Items from a data source.
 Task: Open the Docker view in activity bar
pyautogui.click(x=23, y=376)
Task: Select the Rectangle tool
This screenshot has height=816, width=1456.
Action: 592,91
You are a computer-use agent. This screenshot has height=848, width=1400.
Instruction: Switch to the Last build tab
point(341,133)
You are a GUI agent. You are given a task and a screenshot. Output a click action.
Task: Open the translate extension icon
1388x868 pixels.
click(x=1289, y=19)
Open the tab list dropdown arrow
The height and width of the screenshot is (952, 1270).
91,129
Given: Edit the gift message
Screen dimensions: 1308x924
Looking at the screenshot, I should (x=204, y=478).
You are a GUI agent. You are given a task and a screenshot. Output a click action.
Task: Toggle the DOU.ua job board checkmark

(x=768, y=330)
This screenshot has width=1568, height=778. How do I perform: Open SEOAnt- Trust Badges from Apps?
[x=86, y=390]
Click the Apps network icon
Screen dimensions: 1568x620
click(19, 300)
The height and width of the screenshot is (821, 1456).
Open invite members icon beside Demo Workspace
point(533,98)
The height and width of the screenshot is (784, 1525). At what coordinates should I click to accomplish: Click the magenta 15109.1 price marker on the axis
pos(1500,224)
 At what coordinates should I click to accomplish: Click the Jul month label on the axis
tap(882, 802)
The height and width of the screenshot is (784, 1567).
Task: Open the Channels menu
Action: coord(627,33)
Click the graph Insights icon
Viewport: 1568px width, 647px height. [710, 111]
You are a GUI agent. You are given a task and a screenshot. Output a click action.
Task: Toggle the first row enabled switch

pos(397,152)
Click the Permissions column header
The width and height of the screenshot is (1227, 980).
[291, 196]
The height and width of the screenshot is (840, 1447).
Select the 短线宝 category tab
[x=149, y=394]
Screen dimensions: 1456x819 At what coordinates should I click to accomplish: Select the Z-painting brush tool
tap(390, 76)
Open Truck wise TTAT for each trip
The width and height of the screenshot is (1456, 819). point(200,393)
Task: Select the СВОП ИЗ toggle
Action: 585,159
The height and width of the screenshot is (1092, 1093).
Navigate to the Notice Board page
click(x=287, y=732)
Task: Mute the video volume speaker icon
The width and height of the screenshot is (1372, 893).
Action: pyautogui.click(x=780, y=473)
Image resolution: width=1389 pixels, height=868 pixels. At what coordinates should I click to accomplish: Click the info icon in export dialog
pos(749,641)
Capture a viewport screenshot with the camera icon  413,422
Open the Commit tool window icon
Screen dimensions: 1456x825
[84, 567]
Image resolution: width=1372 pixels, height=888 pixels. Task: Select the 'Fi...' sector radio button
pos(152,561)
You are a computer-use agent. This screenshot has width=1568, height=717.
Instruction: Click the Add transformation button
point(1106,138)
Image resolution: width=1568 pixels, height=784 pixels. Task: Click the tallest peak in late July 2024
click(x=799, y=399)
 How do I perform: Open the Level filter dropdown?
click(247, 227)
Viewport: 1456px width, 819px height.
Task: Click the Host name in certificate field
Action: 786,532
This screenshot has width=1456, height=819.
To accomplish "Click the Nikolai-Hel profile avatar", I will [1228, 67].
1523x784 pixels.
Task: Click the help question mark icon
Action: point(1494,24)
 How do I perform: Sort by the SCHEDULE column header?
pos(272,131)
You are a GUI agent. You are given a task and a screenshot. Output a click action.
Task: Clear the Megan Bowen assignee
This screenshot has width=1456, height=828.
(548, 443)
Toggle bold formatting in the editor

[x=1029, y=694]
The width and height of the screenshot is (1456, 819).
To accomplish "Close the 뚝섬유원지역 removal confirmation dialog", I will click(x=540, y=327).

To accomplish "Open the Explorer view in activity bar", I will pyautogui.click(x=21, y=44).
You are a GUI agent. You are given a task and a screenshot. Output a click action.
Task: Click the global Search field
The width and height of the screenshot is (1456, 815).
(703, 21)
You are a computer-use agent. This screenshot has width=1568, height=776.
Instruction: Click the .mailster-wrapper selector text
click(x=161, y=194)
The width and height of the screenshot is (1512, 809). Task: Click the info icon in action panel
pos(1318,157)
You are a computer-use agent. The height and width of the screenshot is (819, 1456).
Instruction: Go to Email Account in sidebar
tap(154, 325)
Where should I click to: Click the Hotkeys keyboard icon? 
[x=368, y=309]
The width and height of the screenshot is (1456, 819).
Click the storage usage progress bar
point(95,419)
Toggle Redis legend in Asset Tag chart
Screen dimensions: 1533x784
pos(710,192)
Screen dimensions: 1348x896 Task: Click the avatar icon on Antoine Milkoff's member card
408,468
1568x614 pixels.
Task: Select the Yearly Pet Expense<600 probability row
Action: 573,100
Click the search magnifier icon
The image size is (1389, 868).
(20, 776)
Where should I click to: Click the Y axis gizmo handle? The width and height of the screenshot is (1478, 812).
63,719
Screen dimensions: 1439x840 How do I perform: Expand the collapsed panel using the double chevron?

EXERCISE DESCRIPTION. Go through the entries above and report each line with the string "computer" in it.

ANSWER AREA.
You are a computer-use agent. This screenshot has height=848, width=1400.
You are a computer-use agent. This screenshot has width=1568, height=717.
You are a computer-use agent. This screenshot has width=1568, height=776.
You are a computer-use agent. The height and width of the screenshot is (819, 1456).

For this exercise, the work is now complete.